For years the John Locke Foundation has advocated raising the age of juvenile jurisdiction in North Carolina. Among our reasons:
Evidence suggesting that adult jurisdiction of minors fails to deter juvenile crime and results in poor rehabilitation of juveniles.
Higher victimization rates amongst minors in adult systems in both sexual and physical violence.
A higher risk of suicide for youths in adult systems.
The fact that minors in adult systems have less access to education and other age-specific programming than those in the juvenile justice system, putting them at a serious disadvantage upon release.
At the time we published our report, North Carolina was already an outlier:
In all other states except New York, the default is that 16 year-olds go into the juvenile justice system.
37 states [set] the maximum juvenile age of jurisdiction at 18 and 11 states at 17.
Unlike New York, North Carolina does not have a reverse waiver provision that allows 16 year-olds to petition the adult court to send them to juvenile court, meaning that North Carolina is the only state where all 16 year-olds end up in an adult court.
Since that time, several states in which the age of juvenile jurisdiction was 17 have “raised the age” to 18. Moreover, according to the Texas Public Policy Foundation two more states are “poised” to do so soon:
Currently, 41 states and the District of Columbia maintain that their juvenile courts have jurisdiction to hear most cases involving 17-year-old offenders—exceptions are usually allowed in cases involving violence or other serious crimes—while in [most] other … states, the upper limit for jurisdiction is sixteen. Bills moving through South Carolina and Louisiana’s legislatures right now would align those states with the policies of the former….
Much of the justification for treating 17-year-olds as juveniles when adjudicating their cases stems from mounting scientific evidence that juveniles respond to rehabilitation efforts far differently than do adults. Research into the human brain in particular has shown that the portion which confers a person’s judgement, inhibition, and self-control—found in the frontal lobe—is also the portion that develops last: not until a person is well into their early to mid-20’s. Because of this, not only are they limited in their ability to exercise restraint and fully understand concepts of right and wrong, they also require different approaches in disciplining them….
The research and data are clear: adult jails are no place for teenagers…. Placing youngsters in adult jails makes them more likely to be victims of rape or assault, and to commit suicide. They are also likely to learn a lot more about leading a life of crime from the hardened criminals. There is a lot of truth in the notion that jails and prisons are graduate schools of crime.

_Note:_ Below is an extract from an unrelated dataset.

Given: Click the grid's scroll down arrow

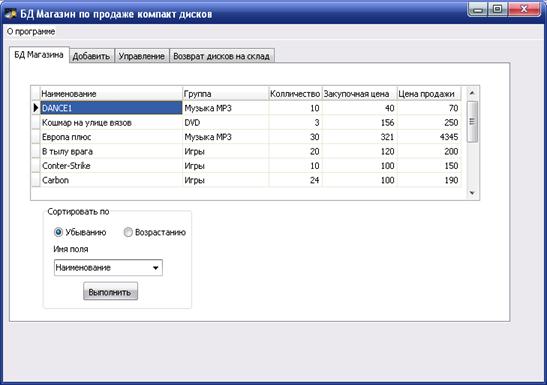Looking at the screenshot, I should pos(472,193).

In a report dealing with the Louisiana and South Carolina proposals, the New York Times notes that:
In the peak “tough on crime” years of the 1990s, many states acted to send more young offenders to adult courts. But in the last seven, Illinois and Connecticut increased the age for automatic treatment as adults to 18 from 16, and Massachusetts, New Hampshire and Mississippi raised it to 18 from 17.
The experience in those states has bolstered the case for change, said Vincent Schiraldi, a senior research fellow in criminal justice at Harvard’s John F. Kennedy School of Government and a former justice official in New York City and Washington, D.C.
While the declining crime rate makes comparisons difficult, evidence suggests that treating 17-year-old offenders as juveniles may reduce public costs over time, he said, because they are less likely to commit future crimes than youths who are punished as adults. Fears that crime would rise or detention facilities would be overwhelmed have proved incorrect.
A recent post at the NC School of Government’s criminal law blog discusses these developments and adds, “The Criminal Investigation & Adjudication Committee of the N.C. Commission on the Administration of Law & Justice is working on a raise the age proposal for North Carolina.” The Commission was convened by NC Chief Justice Mark Martin last year to evaluate the state judicial system and make recommendations. It will report its findings next year. Will it recommend raising the age of juvenile jurisdiction in North Carolina? We’ll have to wait and see.